The design process, at its best, integrates the aspirations of art, science, and culture.” — Jeff Smith
corporate logo design
A company’s reputation is its livelihood.
Whether good or bad, intended or not, every company has one. (Or maybe doesn’t have one at all, if it fails to communicate itself).
Reputation, to a large degree, is the sum total of many factors: product quality and innovation, customer service, human resources, location, pricing, distribution, convenience, community involvement.
On a more human scale, it’s not unlike the reputation of an individual person. The net effect may be made up of trustworthiness, consistency, honouring commitments; perhaps even personality, cooperation and sense of humour.
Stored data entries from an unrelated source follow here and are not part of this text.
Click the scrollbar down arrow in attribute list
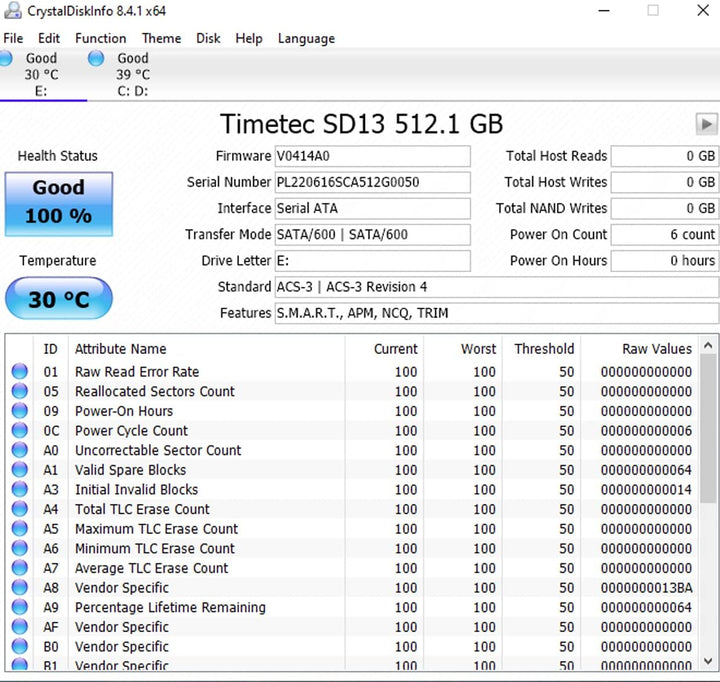 708,661
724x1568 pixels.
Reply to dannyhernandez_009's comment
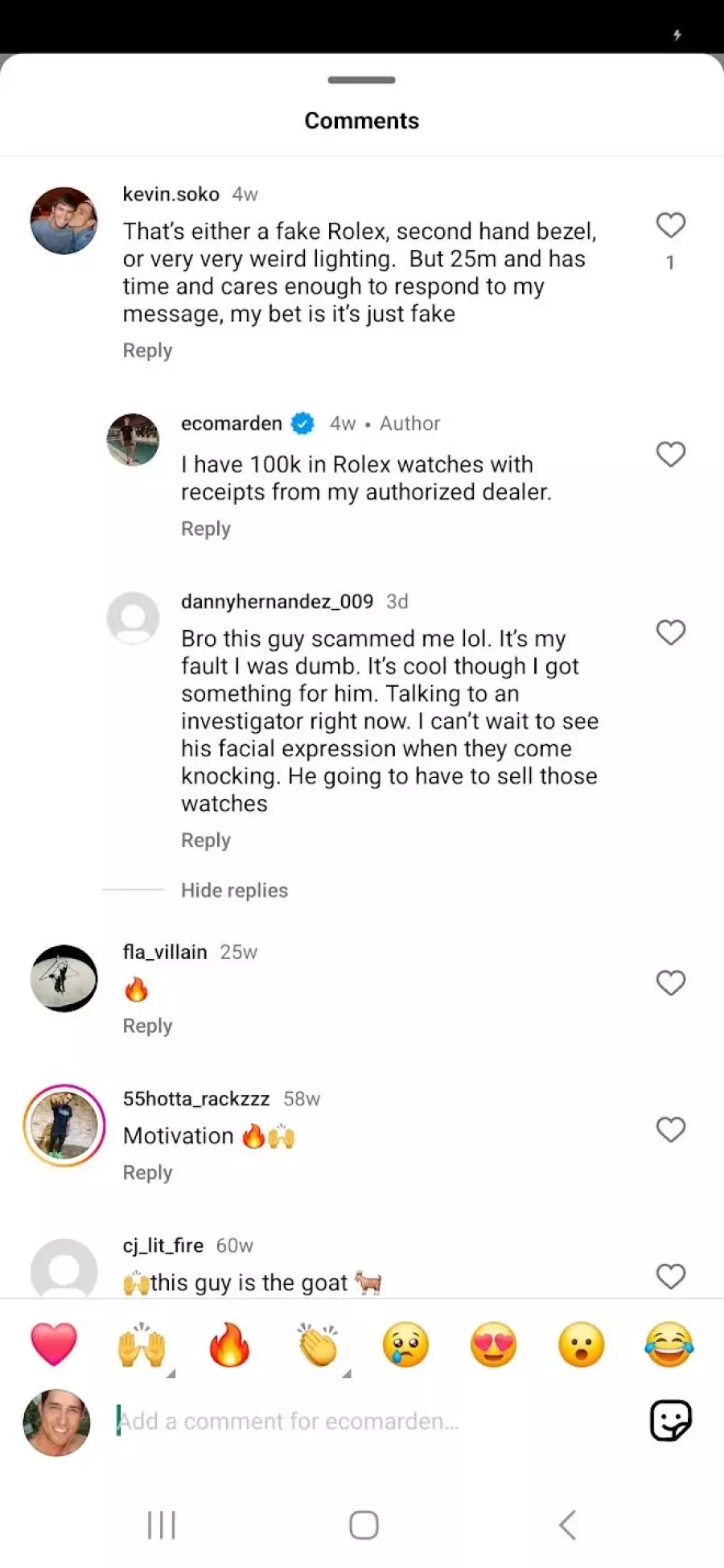click(206, 840)
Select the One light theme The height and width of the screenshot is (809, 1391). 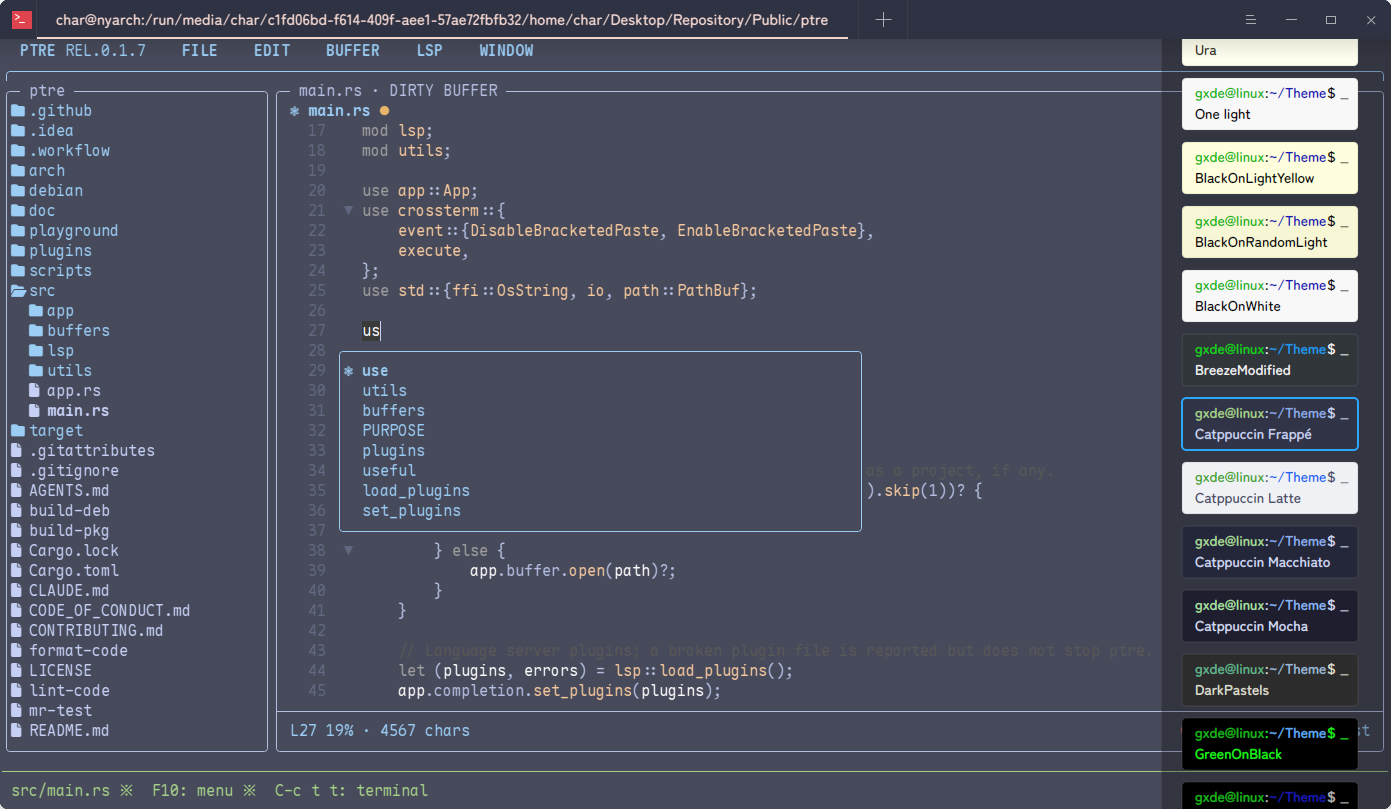pos(1270,103)
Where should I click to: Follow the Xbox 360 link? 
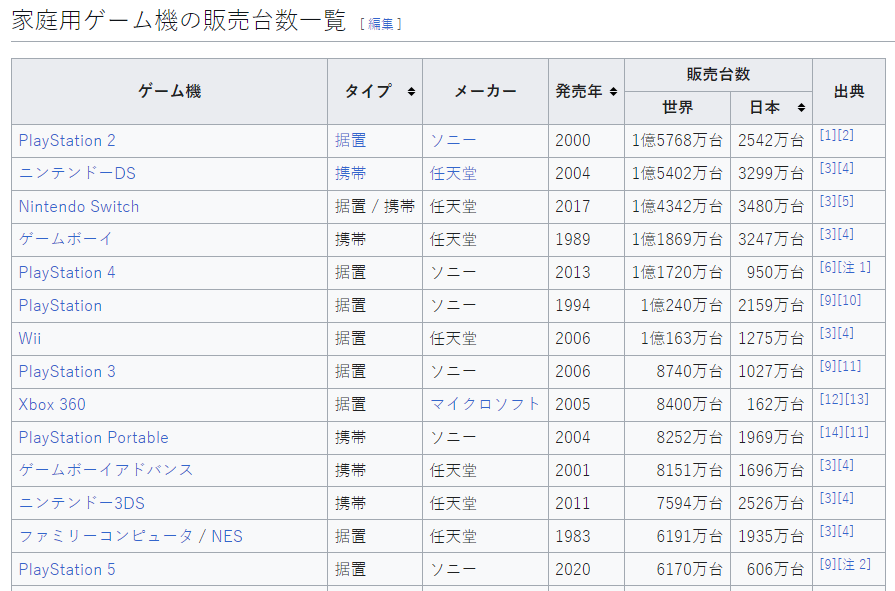pyautogui.click(x=52, y=405)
These attributes take time to build up amongst peers, friends, neighbours and communities.
But there are ways to convey such personal reputation or attributes in abbreviated form. The person’s name, their face, their (rightly or wrongly) physical attractiveness, their handshake, eye contact, speaking voice, sociability, dress sense.
Corporate Logo design, and the many aspects of communication which pivot upon that, is also a way of abbreviating a company’s reputation and perception.
Few of a business’s potential customers, suppliers, employees or communities have time or inclination to study every mission statement, company vision, PR release, news report, product specification or prospectus to endeavour to learn the full picture. But brand creation and corporate logo design go a long way to providing a handy pocket reference.
To design such reputation tools is a specialist field. The challenge for the expert and experienced designer is to, as a starting point, immerse themselves fully in the workings of the company, its products and often, its future direction.
Part of the challenge of reaching the very essence of design is to pare back the layers and try to put aside the parts that don’t contribute to that end point — to not try to convey everything.
Then comes the synthesis: after the business is mentally unpacked, it needs to be put it back together in a simple set of focal points that can then fan out, in a controlled manner, to meet every touch-point in the company’s activities.